愛し子ではないなら、その人達は去っていくかも知れない、だけどそれは嫌だ。そんな自分勝手な考えが頭をよぎる。



「私が考えている事や神聖力を使えない事が、みんなをガッカリさせて嫌われるかも知れない。そんな風に思っていると打ち明けられなくて……自分をさらけ出す事ができなくて。どうしたらいいのか分からなくて……」


 アイリーネの頬を新たな涙が伝う。

 拭いても溢れる涙は止まる気配はない。



 エルネストは考える。

 これ程重要な話に安易な返答をしてもいいのだろうか。しかし、このまま捨て置く事も出来ない。

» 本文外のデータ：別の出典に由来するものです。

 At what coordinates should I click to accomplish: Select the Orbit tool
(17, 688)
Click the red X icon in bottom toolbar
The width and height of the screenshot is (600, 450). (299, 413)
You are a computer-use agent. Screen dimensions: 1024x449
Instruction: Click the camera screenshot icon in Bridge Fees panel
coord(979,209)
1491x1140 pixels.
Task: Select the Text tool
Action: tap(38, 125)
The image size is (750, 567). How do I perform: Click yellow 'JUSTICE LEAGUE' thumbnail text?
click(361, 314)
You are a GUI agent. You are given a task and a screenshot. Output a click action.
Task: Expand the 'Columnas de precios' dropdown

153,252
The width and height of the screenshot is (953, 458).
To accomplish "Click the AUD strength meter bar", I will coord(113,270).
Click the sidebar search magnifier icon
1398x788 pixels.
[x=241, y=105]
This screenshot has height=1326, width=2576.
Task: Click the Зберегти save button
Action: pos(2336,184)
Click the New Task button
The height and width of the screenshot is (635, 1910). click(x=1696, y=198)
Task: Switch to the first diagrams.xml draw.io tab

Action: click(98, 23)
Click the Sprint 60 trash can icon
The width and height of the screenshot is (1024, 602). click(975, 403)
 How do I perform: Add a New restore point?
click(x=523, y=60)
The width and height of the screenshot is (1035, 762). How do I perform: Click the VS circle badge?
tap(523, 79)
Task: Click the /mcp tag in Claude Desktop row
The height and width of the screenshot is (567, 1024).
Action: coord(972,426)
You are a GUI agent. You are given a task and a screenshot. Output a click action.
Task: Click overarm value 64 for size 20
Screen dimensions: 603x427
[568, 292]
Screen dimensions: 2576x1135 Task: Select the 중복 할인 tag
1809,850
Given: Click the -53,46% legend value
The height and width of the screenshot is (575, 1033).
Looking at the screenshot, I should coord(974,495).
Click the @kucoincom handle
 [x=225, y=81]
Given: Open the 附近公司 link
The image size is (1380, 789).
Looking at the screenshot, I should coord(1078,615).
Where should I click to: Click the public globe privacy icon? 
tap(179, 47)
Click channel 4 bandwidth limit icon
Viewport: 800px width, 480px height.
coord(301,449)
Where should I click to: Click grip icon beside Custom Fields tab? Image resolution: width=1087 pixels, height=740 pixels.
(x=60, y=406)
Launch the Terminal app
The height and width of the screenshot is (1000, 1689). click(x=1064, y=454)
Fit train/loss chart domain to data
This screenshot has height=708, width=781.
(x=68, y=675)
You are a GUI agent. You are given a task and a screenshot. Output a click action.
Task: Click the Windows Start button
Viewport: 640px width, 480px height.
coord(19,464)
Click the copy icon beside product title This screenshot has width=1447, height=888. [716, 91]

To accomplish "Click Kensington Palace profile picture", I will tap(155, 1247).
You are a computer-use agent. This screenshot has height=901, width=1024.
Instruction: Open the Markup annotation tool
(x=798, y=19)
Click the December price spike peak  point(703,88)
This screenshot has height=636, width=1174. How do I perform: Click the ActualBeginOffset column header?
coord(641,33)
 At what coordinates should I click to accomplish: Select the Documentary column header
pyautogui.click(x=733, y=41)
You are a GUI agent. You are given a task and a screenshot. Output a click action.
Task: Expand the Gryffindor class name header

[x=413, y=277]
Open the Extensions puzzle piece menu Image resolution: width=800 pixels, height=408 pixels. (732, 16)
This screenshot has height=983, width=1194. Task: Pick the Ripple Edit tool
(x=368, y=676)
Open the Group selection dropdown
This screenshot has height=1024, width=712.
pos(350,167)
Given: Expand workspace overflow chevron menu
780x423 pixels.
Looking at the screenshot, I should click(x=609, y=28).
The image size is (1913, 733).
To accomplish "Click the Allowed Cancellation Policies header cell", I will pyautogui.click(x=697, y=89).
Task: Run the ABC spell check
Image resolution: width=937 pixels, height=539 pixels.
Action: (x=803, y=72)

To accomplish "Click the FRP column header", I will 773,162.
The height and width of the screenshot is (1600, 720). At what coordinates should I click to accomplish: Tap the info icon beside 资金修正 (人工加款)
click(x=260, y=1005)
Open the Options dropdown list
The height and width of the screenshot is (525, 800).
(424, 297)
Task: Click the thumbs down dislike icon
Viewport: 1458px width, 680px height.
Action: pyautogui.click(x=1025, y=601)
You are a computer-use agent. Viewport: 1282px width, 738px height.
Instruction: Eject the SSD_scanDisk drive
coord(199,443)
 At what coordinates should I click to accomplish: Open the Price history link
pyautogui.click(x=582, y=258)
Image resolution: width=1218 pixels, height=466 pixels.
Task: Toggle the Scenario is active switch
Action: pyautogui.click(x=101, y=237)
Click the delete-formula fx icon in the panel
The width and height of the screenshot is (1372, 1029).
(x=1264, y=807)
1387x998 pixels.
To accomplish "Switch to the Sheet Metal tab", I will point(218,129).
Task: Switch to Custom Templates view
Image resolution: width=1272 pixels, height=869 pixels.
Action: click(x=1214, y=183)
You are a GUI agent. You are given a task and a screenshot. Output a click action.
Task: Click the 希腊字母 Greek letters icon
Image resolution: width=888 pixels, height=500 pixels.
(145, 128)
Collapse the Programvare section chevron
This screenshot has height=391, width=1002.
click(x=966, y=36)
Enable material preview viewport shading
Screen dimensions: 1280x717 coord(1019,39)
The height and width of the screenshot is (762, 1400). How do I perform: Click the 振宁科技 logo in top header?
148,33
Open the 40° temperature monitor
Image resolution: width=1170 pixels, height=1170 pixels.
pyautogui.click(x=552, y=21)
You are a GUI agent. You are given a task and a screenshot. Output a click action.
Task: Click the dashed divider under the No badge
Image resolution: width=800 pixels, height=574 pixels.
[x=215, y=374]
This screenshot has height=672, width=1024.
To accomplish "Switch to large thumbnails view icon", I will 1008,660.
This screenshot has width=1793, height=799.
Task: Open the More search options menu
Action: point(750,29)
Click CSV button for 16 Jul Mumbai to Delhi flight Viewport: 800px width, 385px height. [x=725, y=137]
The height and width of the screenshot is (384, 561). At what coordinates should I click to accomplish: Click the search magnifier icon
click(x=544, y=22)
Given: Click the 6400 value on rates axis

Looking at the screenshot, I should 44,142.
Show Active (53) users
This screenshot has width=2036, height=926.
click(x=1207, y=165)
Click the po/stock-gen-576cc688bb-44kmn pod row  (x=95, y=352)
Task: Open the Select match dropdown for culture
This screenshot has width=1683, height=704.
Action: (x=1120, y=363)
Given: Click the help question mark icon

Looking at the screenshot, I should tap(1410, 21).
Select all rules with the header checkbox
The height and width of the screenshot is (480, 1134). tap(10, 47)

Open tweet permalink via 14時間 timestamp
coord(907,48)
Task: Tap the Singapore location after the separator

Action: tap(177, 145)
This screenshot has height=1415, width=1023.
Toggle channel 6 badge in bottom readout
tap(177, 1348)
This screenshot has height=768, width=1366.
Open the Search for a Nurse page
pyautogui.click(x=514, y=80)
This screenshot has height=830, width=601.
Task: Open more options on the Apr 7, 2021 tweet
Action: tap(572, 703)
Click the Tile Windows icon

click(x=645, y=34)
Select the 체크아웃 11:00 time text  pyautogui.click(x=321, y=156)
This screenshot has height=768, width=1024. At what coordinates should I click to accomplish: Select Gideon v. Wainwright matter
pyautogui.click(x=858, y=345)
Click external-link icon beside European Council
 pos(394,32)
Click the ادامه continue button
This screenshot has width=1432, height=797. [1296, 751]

 本当に今この国の危機がこんな少女一人の肩に掛かっていると言うのだろうか、と。

 今、目の前にいる少女はこんなにも弱っている、少しくらい休養しても許されるのではないか、と。




 エルネストは緊張した面持ちで話す。


「アイリーネ様、この際ゆっくりと休まれてはいかがですか?」


「休むですか?」


 アイリーネは眉をひそめた。

 こんな時にエルネストは何を言うのだと疑問に思った。


「ええ、神聖力が使えないから、出来る事もないでしょう?」

「ですが……そんな事……」

「そんなにいけない事でしょうか?あなたは今まで出来る事はしてきたでしょう?」

「……それはそうですが……」


 アイリーネは目を伏せる。


「だったら、少しゆっくり休めばいいではないですか。ゆっくり休む事も大事な事ですよ」


 そんな事をしてもいいのだろうか。

 そう疑問も浮かんでくるけれど、いいと言ってくれるなら休みたい。難しい事を何も考えずに過ごしたい。

 

 今日のエルネストの言葉はすごく心地よくて本当に休んでもいいのだとそう思えてきた。



「大丈夫ですよ、少しくらい。だからお休み下さい」


 

 そうね……その通りだわ。

 少しだけだもの、だから許してもらえるはず……

 逃げるのではないもの、ただ休むだけだから。



 そう決めるとアイリーネは伏せていた目を閉じた。